Soutrik Mukherjee
M.Sc. Bioinformatics
1 yr 10 mo
Duration
Research Thesis
Title
Identification of bacteriophage from the metagenomic data of Ganga and Yamuna Rivers
Objectives
Identification of bacteriophages Annotation of the phages
Abstract
Microbes are important in each and every aspect of not only human but also all the lifeforms in earth. Every system in the biosphere is induced by the almost infinite ability of microbes to transform the world around them. Identification of bacteriophage from various regions of Ganga and Yamuna rivers was indeed a very important task to know the abundance of different species of bacteriophages. As bacteriophages play a very important role in riverine system by checking the growth of bacteria, it was very important to understand abundance of bacteriophages. Further, very few works have been done on the annotation of bacteriophages identified from the Ganga and Yamuna rivers. Sediment samples from various regions of Ganga and Yamuna River like Balkeshwar-ShivpuriAgra, Koteswar-Ganga, Rasulabad-Ganga, Sahi-Dabad-Ganga, Taj-Gung-Yamuna, Triveni-Sangam-Ganga, Yamuna- Expressway-Agra, Bagwan-Ganga area by ICARCentral Inland Fisheries Research Institute under CABIN project. Two approaches were followed for the identification of bacteriophages, one is identification of bacteriophages by binning of the metagenomic contigs data with Metabat2 tool and then distinguishing bacteriophage sequences by a machine learning based tool MARVEL. The other approach was alignment-based approach by BLASTN with the query as the contigs of the metagenomics samples and database made from the bacteriophage sequences downloaded from NCBI. With MARVEL tool from the 9 datasets, two bins of Balkeshwar-Ganga contigs data shows the result of having bacteriophage sequence.

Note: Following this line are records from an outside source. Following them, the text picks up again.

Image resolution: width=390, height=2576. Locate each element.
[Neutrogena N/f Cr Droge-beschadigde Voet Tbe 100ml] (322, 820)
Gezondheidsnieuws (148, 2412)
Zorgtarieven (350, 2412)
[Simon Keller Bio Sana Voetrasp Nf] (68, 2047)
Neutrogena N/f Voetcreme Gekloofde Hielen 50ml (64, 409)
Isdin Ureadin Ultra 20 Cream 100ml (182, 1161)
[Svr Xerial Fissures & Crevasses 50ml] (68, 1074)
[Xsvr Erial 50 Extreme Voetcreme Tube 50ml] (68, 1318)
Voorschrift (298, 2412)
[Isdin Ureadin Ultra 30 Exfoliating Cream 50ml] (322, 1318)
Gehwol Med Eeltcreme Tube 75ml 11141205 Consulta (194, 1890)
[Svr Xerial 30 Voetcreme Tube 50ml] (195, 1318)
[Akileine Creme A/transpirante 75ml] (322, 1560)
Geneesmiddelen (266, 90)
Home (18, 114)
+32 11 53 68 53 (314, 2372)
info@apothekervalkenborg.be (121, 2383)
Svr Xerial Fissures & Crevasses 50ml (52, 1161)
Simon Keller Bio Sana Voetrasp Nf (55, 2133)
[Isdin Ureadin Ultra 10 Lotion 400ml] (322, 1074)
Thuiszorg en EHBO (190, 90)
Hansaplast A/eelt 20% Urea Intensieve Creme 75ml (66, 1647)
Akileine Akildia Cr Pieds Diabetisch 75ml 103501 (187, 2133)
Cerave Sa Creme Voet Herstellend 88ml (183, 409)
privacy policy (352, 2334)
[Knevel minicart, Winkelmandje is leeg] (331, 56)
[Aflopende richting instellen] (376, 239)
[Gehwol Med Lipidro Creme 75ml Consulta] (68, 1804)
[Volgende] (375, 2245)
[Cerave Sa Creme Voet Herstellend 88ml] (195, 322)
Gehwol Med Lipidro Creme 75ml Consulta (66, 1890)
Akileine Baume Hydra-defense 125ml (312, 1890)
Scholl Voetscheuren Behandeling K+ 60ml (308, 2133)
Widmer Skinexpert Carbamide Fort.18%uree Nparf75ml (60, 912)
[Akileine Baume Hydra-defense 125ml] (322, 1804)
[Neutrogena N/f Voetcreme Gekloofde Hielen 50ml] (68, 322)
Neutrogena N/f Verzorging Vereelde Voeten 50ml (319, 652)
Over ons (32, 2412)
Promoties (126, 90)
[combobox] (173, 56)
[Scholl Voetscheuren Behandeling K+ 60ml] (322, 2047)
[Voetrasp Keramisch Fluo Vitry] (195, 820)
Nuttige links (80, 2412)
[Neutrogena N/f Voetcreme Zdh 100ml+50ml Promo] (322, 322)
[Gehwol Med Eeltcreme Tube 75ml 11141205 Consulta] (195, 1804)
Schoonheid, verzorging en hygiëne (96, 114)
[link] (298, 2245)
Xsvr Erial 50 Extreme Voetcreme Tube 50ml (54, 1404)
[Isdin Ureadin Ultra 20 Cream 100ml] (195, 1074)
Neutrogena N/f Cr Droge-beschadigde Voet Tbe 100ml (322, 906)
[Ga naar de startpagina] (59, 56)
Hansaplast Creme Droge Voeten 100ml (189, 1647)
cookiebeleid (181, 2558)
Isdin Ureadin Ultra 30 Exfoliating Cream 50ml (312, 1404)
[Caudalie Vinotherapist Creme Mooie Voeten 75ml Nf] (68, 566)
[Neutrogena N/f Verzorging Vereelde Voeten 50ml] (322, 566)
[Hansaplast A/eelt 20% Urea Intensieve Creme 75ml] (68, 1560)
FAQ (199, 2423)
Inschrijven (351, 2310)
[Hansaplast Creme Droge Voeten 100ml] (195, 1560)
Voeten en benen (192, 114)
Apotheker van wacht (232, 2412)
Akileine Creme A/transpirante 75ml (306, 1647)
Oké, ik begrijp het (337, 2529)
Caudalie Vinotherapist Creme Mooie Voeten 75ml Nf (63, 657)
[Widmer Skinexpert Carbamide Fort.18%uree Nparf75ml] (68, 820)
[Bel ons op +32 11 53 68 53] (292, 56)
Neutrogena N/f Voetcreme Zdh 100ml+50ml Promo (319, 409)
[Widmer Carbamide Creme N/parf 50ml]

Using the bioinformatics software program Blast2GO, unique sequence data was automatically and quickly functionally annotated (genes, proteins). Blast Table describes the quantification of the bacteriophage species from the samples was generated. Aeribacillus phage AP45, complete genome phage was the most abundant phage in all 9 sites of Ganga and Yamuna rivers and gene ontology pie chart describes the biological process, cellular component and molecular function.